• _Brief_: Return each line exactly as written. Begin with the first line of the entries and end with the line that has "Click the microphone icon for voice search".

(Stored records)
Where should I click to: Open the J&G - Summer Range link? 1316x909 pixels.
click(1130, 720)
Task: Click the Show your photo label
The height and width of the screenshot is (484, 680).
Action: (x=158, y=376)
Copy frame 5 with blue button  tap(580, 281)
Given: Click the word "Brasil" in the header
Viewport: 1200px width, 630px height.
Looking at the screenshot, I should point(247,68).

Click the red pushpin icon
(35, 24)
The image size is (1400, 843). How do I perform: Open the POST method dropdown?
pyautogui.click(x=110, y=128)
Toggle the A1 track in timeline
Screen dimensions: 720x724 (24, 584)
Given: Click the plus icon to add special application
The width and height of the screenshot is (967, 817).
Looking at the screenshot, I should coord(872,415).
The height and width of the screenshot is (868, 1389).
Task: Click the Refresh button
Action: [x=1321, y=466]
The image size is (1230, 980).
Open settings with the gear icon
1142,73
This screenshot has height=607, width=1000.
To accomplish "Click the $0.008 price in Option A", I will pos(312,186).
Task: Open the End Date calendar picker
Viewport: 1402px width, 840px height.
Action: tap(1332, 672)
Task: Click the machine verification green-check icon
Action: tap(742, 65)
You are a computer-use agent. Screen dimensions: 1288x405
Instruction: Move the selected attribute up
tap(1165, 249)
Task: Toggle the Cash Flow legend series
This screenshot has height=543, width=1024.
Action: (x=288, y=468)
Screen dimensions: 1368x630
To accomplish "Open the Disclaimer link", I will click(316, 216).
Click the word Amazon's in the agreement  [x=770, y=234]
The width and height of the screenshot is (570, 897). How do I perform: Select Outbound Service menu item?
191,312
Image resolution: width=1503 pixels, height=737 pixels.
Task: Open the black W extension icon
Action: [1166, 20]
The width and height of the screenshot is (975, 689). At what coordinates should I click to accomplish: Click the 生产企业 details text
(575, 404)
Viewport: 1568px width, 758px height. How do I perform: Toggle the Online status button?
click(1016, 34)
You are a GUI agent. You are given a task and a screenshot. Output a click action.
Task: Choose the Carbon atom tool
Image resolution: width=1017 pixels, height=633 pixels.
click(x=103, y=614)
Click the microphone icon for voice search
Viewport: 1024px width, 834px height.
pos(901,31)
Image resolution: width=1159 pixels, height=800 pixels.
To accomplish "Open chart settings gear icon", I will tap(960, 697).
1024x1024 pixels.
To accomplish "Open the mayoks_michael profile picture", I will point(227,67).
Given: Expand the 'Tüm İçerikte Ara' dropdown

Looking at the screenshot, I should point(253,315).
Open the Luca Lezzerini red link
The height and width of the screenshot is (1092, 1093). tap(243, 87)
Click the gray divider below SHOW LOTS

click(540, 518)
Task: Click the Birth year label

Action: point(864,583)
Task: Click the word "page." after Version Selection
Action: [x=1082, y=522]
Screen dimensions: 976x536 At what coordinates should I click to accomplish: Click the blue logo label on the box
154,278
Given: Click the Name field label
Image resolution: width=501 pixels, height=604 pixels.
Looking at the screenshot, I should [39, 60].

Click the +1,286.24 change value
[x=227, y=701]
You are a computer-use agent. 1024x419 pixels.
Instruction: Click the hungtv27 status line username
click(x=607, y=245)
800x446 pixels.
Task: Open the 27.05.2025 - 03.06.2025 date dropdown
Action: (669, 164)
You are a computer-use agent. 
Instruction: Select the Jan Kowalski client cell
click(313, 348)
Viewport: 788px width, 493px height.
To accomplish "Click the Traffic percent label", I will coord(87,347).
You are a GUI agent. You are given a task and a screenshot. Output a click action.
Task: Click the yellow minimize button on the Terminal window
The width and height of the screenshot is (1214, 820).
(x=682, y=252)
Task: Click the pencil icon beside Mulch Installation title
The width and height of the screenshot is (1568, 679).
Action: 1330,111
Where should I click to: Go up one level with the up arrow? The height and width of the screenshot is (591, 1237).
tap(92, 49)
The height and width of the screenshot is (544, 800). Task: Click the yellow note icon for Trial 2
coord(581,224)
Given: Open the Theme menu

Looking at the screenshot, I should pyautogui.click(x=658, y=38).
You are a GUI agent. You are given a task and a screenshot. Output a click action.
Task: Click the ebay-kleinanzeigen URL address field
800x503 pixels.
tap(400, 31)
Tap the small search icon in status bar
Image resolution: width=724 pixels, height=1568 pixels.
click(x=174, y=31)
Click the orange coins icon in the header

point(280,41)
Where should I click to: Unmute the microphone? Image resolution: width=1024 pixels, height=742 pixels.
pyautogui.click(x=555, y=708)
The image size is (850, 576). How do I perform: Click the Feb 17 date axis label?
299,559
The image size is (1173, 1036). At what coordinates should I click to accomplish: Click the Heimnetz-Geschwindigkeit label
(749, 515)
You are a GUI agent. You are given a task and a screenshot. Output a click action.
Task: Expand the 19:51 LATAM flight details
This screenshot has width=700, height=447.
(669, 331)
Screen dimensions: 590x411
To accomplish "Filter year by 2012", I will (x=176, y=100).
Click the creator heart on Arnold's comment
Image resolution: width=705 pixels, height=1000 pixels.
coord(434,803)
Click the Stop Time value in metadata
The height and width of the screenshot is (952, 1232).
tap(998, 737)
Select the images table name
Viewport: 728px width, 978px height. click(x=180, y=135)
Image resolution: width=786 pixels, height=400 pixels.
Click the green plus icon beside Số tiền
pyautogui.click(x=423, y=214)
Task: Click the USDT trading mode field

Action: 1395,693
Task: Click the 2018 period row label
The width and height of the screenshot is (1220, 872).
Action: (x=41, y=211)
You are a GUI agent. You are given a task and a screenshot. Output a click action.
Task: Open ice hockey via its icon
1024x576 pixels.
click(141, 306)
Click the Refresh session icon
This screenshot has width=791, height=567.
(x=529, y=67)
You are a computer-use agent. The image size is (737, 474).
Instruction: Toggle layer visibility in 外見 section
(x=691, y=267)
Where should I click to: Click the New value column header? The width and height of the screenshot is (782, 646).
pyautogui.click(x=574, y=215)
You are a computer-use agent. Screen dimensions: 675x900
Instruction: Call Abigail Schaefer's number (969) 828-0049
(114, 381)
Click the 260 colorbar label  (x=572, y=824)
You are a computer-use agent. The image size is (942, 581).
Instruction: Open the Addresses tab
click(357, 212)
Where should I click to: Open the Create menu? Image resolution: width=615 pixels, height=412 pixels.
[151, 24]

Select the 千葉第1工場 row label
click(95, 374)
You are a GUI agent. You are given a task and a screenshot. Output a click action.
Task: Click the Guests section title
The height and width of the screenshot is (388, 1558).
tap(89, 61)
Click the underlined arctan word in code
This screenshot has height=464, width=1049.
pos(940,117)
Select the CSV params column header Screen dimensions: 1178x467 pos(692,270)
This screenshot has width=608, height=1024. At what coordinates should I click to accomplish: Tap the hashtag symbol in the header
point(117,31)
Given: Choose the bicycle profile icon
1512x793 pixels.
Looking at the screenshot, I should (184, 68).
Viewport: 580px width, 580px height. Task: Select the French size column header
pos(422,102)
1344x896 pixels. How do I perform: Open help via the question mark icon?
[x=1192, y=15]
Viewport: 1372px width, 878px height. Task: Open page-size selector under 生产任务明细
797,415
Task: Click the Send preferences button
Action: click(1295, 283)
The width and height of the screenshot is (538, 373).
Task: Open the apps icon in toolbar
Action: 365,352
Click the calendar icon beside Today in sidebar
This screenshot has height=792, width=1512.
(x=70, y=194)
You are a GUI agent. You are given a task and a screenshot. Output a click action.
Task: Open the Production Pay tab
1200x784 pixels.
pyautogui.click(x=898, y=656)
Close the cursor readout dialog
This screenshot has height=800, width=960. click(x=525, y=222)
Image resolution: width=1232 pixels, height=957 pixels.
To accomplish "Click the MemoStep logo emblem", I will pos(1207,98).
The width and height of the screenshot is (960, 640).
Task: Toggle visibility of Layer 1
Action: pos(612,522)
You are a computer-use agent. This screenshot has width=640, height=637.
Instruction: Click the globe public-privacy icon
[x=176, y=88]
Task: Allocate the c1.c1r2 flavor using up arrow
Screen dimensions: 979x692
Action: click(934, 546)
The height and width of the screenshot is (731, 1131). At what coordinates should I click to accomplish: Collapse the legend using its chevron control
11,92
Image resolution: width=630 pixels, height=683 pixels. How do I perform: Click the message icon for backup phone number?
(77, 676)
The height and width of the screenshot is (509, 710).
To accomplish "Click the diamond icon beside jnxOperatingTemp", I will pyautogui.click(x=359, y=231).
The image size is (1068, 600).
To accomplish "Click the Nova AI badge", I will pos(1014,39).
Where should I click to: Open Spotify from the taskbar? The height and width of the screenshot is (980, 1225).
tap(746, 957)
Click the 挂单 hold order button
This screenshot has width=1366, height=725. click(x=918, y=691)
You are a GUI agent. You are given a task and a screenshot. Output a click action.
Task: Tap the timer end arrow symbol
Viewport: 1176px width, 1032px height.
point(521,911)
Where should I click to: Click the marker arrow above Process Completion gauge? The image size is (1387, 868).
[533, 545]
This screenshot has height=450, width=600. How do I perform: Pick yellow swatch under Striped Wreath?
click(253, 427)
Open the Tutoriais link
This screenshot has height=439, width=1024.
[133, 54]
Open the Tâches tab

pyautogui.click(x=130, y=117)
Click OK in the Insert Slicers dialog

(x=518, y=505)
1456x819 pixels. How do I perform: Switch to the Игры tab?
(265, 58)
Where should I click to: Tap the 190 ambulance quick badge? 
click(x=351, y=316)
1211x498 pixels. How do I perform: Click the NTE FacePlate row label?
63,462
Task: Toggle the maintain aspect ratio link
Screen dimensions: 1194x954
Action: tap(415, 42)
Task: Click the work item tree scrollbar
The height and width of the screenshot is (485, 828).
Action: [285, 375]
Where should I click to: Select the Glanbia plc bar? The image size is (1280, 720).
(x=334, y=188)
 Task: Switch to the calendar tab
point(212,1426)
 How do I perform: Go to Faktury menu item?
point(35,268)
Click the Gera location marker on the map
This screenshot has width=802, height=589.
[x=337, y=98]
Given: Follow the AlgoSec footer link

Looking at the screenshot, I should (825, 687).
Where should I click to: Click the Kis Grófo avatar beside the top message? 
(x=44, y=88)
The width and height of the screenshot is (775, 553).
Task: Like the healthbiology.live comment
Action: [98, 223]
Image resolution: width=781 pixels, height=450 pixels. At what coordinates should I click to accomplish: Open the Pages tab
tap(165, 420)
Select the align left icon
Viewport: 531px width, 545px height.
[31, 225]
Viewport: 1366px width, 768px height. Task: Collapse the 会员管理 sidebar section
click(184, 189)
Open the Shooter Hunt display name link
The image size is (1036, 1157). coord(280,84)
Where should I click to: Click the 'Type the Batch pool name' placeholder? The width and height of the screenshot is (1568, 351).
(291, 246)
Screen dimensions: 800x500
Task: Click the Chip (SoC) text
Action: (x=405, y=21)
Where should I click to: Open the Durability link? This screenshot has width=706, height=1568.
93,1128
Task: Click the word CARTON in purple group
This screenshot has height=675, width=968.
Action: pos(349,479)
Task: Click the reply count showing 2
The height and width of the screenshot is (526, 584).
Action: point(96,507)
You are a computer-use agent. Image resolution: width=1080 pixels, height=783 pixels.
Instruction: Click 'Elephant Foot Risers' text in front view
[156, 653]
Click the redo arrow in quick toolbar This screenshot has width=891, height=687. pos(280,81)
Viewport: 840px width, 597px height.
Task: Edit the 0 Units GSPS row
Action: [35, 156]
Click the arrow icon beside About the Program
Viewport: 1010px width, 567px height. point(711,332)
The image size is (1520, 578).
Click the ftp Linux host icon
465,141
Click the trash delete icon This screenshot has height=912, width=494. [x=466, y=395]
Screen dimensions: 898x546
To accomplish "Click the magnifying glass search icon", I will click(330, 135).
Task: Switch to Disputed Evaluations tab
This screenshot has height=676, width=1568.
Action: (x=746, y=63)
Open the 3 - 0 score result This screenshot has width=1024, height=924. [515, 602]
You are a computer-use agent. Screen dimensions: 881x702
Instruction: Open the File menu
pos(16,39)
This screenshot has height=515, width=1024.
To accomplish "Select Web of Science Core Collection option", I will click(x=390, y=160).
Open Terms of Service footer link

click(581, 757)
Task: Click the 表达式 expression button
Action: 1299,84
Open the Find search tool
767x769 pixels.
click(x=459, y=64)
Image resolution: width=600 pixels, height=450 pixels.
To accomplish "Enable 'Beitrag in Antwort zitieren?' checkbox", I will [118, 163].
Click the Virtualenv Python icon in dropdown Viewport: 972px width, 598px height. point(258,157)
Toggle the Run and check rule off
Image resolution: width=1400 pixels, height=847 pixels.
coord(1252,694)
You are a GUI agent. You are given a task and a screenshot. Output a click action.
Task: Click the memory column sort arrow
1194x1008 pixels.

• _Finished task_:
Where should I click to: Open the J&G - Summer Range link? 1316x909 pixels.
click(1130, 720)
Task: Click the Show your photo label
The height and width of the screenshot is (484, 680).
Action: (x=158, y=376)
Copy frame 5 with blue button  tap(580, 281)
Given: Click the word "Brasil" in the header
Viewport: 1200px width, 630px height.
Looking at the screenshot, I should point(247,68).

Click the red pushpin icon
(35, 24)
The image size is (1400, 843). How do I perform: Open the POST method dropdown?
pyautogui.click(x=110, y=128)
Toggle the A1 track in timeline
Screen dimensions: 720x724 (24, 584)
Given: Click the plus icon to add special application
The width and height of the screenshot is (967, 817).
Looking at the screenshot, I should coord(872,415).
The height and width of the screenshot is (868, 1389).
Task: Click the Refresh button
Action: [x=1321, y=466]
The image size is (1230, 980).
Open settings with the gear icon
1142,73
This screenshot has height=607, width=1000.
To accomplish "Click the $0.008 price in Option A", I will pos(312,186).
Task: Open the End Date calendar picker
Viewport: 1402px width, 840px height.
Action: tap(1332, 672)
Task: Click the machine verification green-check icon
Action: tap(742, 65)
You are a computer-use agent. Screen dimensions: 1288x405
Instruction: Move the selected attribute up
tap(1165, 249)
Task: Toggle the Cash Flow legend series
This screenshot has height=543, width=1024.
Action: (x=288, y=468)
Screen dimensions: 1368x630
To accomplish "Open the Disclaimer link", I will click(316, 216).
Click the word Amazon's in the agreement  [x=770, y=234]
The width and height of the screenshot is (570, 897). How do I perform: Select Outbound Service menu item?
191,312
Image resolution: width=1503 pixels, height=737 pixels.
Task: Open the black W extension icon
Action: [1166, 20]
The width and height of the screenshot is (975, 689). At what coordinates should I click to accomplish: Click the 生产企业 details text
(575, 404)
Viewport: 1568px width, 758px height. How do I perform: Toggle the Online status button?
click(1016, 34)
You are a GUI agent. You are given a task and a screenshot. Output a click action.
Task: Choose the Carbon atom tool
Image resolution: width=1017 pixels, height=633 pixels.
click(x=103, y=614)
Click the microphone icon for voice search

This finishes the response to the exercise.